Cameli: Oh, absolutely. The cast of "Saved by the Bell," I'm so close with all of them. I'd love to work with them in a separate capacity on another project. As a standalone film, "Along for the Ride" does a really good job of giving readers and viewers what they want out of it. If we were to do a sequel, that would be fantastic, but for now, we're happy with what we've made so far.

Emma, I love the idea of sisterhood and women having each other's back in this movie. None of the drama lasts for too long. Why do you think this is such an essential dynamic for a largely teen audience, and is that something that drew you to the role?

Pasarow: Absolutely. Auden's relationship [with] all of the women she meets in Colby, as well as her relationship [with] her mother, are really formative in her going from adolescence to adulthood, the summer between high school and college. She learns that we're all more than one thing, especially as women. She comes into Colby feeling like things are very binary. You're either a Victoria or you're a Heidi, but then when she comes, she meets these women who are incredibly smart, social, emotionally intuitive, are not afraid to make mistakes, and it's upon meeting them that she's able to grow as well.
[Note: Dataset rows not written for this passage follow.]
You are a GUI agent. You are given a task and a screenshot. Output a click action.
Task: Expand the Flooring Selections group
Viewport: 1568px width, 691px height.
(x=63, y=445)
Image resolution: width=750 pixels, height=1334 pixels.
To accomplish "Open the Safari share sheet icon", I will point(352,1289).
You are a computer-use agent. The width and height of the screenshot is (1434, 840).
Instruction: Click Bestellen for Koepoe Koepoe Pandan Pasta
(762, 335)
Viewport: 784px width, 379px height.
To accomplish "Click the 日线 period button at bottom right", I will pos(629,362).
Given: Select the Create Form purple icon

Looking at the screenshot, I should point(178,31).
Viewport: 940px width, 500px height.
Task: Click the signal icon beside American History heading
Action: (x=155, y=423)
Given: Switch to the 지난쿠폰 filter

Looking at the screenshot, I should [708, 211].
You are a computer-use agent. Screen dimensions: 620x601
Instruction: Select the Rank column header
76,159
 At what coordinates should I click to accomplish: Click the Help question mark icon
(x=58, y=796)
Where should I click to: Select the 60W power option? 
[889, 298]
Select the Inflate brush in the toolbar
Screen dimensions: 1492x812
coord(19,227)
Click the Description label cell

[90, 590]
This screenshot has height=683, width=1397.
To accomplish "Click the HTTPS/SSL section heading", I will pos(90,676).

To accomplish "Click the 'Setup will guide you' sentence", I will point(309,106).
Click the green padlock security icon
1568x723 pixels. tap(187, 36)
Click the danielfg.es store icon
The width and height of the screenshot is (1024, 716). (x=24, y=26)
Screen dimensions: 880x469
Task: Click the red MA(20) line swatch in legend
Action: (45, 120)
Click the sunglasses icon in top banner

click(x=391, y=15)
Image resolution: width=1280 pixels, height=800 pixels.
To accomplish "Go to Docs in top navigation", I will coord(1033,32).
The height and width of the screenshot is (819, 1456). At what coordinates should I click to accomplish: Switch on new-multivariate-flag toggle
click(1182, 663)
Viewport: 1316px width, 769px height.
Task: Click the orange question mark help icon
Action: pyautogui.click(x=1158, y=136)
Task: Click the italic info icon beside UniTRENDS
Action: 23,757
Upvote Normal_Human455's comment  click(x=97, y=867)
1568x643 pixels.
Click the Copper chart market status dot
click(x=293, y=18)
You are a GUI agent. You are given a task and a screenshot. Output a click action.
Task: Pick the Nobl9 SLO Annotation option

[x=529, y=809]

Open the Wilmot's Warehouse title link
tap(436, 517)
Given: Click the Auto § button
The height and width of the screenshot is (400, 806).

Tackling trauma before starting a relationship

I love that both of your characters accept that they need to wave through their own trauma before even thinking about a relationship. Why do you think it was so important to have this positive mental health message in a film for teens when so often, they focus on toxic tropes a lot of times and those kinds of things that maybe aren't relationship goals?


Cameli: In the relationships that Eli has with Auden and all of the relationships that Auden has with the people of Colby, you're able to grow through these relationships. I thought that was really important. Even in Auden and Eli's relationship, there's resistance to grow because you're growing closer to somebody, and you may be actualizing a part of yourself that is good for you, [one] that you're not prepared to actualize. Having that community in Colby, everybody, especially over the course of the summer, [allowed them] to deal with those demons that they had, especially the two of us. Under the cloak of night that the two of them are able to work through their prior traumas in a healthy and exploratory way, and that was something that I really appreciated via [the] screenplay and novel.


Pasarow: What's so special is that these are two people who clumsily figure out how to think through their past, create new relationships, and they're not always right. It doesn't always come out right verbally, but through each other and making mistakes and checking each other when communications fail, they're able to figure out how to healthily work through life.

"Along For the Ride" releases on May 6 on Netflix.

This interview has been edited for clarity.